Do Outro lado do Espelho
A exposição «Do outro lado do espelho», visitável até dia 5 de Fevereiro de 2018 na Fundação Calouste Gulbenkian (Edifico Sede, Galeria Principal), reúne um conjunto de particularidades que fazem dela uma exposição bastante atractiva para o grande público. Cobrindo um arco cronológico extenso (do século XIII à actualidade), apresenta 69 obras seleccionadas por Maria Rosa Figueiredo (em colaboração com Leonor Nazaré) em que a pintura, apesar de predominar, convive harmoniosamente com trabalhos em escultura, fotografia ou vídeo.
Divididas em cinco núcleos temáticos («’Quem sou eu?’: o Espelho Identitário»; «O Espelho Alegórico»; «A mulher em frente ao espelho: A Projecção do Desejo»; «Espelhos Que Revelam e Espelhos Que Mentem» e «O Espelho Masculino: Autorretratos e Outras Experiências»), as obras expostas são provenientes do Museu Gulbenkian e de muitas outras conceituadas colecções públicas e privadas (nacionais e internacionais) como o Centro Pompidou, a Tate, o Museo Reina Sofia, o Museu Nacional de Arte Antiga, o Museu de Ciências da Universidade de Coimbra ou a Caixa Geral de Depósitos, entre outras.

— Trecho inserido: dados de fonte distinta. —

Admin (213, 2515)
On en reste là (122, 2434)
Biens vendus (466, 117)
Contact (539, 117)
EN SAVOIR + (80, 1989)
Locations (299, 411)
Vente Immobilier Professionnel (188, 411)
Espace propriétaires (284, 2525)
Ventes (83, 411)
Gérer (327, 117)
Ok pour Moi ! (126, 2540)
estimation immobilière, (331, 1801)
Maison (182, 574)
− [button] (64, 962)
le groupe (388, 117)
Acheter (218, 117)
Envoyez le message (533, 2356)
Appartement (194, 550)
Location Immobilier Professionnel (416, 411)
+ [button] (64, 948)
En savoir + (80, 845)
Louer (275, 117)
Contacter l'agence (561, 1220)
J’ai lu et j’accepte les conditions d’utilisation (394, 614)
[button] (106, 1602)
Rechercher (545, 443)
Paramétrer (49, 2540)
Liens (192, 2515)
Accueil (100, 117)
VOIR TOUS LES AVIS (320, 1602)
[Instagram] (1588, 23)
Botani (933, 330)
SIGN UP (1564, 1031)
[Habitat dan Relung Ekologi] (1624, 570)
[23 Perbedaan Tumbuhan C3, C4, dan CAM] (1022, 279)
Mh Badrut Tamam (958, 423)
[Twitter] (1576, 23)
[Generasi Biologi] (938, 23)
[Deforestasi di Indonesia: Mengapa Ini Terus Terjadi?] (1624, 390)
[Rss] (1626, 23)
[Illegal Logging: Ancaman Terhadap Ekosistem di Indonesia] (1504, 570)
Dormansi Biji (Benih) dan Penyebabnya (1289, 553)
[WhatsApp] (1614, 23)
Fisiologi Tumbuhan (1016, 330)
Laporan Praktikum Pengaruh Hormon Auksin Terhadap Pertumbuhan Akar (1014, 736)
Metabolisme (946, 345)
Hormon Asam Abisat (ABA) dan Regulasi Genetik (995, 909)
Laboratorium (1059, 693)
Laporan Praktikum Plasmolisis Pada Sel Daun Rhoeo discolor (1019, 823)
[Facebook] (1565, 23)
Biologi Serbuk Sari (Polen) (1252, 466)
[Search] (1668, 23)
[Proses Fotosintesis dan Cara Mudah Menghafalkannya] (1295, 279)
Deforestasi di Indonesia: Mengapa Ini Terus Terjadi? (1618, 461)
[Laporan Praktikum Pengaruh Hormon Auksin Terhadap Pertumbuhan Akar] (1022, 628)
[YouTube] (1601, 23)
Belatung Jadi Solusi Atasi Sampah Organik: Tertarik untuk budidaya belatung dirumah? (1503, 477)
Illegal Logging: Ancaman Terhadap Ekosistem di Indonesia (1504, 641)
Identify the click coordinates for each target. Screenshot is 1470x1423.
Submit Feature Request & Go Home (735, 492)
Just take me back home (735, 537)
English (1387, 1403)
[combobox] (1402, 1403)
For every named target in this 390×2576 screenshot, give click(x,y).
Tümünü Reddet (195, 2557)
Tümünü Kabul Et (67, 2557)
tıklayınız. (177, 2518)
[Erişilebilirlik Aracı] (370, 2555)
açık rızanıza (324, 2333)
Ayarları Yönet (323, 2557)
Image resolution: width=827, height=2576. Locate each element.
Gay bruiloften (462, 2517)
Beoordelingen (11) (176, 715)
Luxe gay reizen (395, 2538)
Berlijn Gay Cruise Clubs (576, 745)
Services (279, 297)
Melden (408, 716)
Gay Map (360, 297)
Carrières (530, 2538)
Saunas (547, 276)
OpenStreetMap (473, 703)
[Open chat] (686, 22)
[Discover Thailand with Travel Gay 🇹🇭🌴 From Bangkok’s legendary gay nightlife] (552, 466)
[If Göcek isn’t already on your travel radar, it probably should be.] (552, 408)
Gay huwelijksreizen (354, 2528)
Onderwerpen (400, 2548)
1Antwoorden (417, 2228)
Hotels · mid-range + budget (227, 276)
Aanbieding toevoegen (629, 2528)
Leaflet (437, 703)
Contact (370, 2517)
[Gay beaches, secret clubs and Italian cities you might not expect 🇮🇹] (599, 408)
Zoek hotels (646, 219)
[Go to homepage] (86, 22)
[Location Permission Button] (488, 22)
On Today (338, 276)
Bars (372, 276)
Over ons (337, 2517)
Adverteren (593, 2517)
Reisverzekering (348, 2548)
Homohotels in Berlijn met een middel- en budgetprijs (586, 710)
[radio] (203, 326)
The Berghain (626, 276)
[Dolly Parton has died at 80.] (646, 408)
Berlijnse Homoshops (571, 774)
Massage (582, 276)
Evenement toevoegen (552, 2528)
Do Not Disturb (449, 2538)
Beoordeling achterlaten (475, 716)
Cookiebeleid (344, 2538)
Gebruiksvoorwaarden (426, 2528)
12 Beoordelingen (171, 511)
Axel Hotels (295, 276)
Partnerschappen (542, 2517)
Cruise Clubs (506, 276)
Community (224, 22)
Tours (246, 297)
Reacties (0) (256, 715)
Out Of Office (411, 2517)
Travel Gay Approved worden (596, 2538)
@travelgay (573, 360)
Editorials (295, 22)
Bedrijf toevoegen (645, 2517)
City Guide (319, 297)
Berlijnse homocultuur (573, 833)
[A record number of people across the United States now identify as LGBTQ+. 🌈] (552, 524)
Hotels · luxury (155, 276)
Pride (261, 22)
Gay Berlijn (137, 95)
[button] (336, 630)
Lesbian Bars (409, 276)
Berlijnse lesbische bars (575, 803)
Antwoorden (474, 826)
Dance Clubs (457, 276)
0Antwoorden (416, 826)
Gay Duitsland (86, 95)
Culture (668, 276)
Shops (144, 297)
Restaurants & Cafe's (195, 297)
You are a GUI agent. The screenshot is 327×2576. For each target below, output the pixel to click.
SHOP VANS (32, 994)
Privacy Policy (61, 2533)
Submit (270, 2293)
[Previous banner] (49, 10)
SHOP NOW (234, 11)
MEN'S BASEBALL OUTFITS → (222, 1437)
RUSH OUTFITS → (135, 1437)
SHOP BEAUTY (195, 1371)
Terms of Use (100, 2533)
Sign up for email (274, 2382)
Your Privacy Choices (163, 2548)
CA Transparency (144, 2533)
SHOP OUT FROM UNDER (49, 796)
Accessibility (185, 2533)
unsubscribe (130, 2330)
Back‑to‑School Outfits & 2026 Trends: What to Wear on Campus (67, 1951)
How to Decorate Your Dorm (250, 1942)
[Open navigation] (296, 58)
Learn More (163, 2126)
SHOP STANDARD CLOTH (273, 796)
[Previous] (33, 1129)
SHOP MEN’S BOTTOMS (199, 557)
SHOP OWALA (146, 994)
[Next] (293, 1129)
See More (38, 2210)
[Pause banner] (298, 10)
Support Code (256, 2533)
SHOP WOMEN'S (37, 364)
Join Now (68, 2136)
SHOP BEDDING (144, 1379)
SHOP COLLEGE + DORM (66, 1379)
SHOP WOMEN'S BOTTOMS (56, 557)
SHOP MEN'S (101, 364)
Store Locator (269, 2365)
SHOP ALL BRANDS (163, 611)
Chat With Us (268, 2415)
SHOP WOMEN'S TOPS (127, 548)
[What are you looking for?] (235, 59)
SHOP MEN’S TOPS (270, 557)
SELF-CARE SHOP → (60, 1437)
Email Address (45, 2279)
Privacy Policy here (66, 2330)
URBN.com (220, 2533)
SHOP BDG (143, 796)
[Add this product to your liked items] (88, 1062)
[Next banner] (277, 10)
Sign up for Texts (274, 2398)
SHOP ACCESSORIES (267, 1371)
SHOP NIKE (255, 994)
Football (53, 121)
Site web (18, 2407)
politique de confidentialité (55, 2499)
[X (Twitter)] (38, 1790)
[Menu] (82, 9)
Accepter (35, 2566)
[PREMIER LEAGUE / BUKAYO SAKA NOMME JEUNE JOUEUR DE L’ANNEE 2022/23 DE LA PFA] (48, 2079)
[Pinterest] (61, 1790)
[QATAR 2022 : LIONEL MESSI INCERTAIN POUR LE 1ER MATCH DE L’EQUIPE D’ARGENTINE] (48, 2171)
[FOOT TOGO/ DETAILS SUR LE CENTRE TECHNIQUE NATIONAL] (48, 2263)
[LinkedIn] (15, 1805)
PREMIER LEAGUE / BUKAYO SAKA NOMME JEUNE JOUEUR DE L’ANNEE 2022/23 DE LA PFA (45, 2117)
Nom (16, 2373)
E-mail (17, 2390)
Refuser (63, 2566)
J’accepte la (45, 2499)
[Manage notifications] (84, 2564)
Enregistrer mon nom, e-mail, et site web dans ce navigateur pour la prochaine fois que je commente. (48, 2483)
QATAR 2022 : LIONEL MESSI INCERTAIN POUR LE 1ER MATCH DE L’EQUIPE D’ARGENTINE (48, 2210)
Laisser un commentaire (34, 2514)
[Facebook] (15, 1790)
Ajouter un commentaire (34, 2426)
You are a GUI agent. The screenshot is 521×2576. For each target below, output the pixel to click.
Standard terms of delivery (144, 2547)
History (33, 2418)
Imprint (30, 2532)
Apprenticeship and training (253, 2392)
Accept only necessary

Para além da inquestionável qualidade de muitas das peças apresentadas, o projecto museográfico (que transforma de forma inesperada e desafiante o espaço expositivo), é outra das particularidades que merece ser destacada, envolvendo o visitante numa experiência diferenciadora.
Numa exposição que assume como temática a recorrente presença do espelho na história da arte europeia, a figura feminina acaba por se revelar o denominador comum de muitas das obras. Entre a mulher voluptuosa e desafiadora, que contrasta com a que exibe uma beleza discreta e postura serena, passando pela que aclama o corpo esbelto e a postura misteriosa percebemos que, do outro lado do espelho, são elas que maioritariamente se sentam e se oferecem ao nosso olhar.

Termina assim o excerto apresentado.